PNG DataCo launches Kumul submarine cable in Vanimo
Under the watchful eye of Huawei, PNG DataCo lays the Kumul submarine cable off Vanimo

| The Yegiora Files | Edited

MADANG - Technology is increasingly becoming an important part of human life and most of what we do today is influenced by our use of technology.

As a developing country, Papua New Guinea is seeing technological changes unfold with the help of China.

The changes happening in PNG fit into the Digital Silk Road timeline introduced by China’s president Xi Jinping.

We have witnessed Huawei’s establishment of the Kumul submarine cable network for PNG Dataco. All coastal provinces are now connected.

The Digital Silk Road project has been developed in three parts:

A 5,457 km submarine cable laid from Indonesia to Bougainville with branches into Vanimo, Wewak, Lorengau, Madang, Kimbe, Kavieng and Kokopo. Completed in May 2020.

Connection of Port Moresby to Madang with branches to Alotau, Popondetta and Lae. Completed in February 2020.

Connection of Kerema to Daru. Completed in June 2020.

Huawei constructed the submarine cable and China National Machinery Import and Export Corporation supplied the equipment. The Exim Bank of China provided more than 85% credit to the PNG government to start the project.

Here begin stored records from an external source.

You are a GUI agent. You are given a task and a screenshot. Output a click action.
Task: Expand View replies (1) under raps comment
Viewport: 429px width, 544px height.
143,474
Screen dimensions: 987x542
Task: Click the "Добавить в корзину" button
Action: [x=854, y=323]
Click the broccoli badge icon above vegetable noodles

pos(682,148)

In 2013, Huawei had been contracted by PNG Telikom to establish the national broadband network. At the signing ceremony in Port Moresby, Huawei Global chief financial officer Cathy Meng applauded both Telikom and the PNG government for implementing what she called “this visionary project.”

PNG Dataco had completed the Highlands cable project in January 2016. The fibre optic cable known as the northern link runs alongside PNG Power transmission lines connecting Madang and Lae to all Highlands provinces.

In February 2016, it was decided to connect the northern link in Mendi to the southern link, which runs from Port Moresby to Hides. This missing link connection enables high speed internet to many facilities including the new Western Pacific University.

Huawei has built the high-speed broadband backbone network it promised, and PNG is now well connected and has a second international internet gateway through Indonesia to the rest of Asia.

In 2013, Huawei’s Cathy Meng said PNG would reap the benefits of high speed broadband and this is now happening. Competition is also driving prices down.

Credit to Huawei, PNG is now venturing into e-commerce and emerging entrepreneurs and established businesses are grateful for the faster and cheaper internet.

Instead of using just websites, entrepreneurs and businesses now use social media. Facebook and LinkedIn, two social media sites much used in PNG, are popular sites for new and established businesses to reach customers.

The PNG government is not concerned about the security issues expressed by Australia.

Commerce and industry minister William Duma said PNG does not have enemies and is not worried about Huawei having access to the national network.

PNG sees Huawei as a genuine investor in the telecommunication sector and as a development partner.

The government had made a bold decision to reject a counter offer by Australia, Japan and the United States to build the domestic cable.

All three countries had the opportunity over the years to help PNG build its domestic network and so improve the livelihood of citizens.

PNG’s Institute of National Affairs has stated that the Coral Sea cable from Sydney to Port Moresby remains unconnected. I wonder if this because of concern there may be a security issue. Or was the delay caused by in-house politics between different state agencies?

In any case, it seems that Huawei will dominate the software and hardware markets for internet technology in PNG.

The company signed a memorandum of understanding with Telikom which allows the state-owned utility to be the authorised distributor of Huawei ideahub. Telikom also sells the Huawei B315 hardware modem to all of its broadband fixed line service customers.

Apart from the 25 students from the University of Technology in Lae who went to China for training after the signing of the national network contract, Huawei should train more PNG students to continue PNG's digital rise.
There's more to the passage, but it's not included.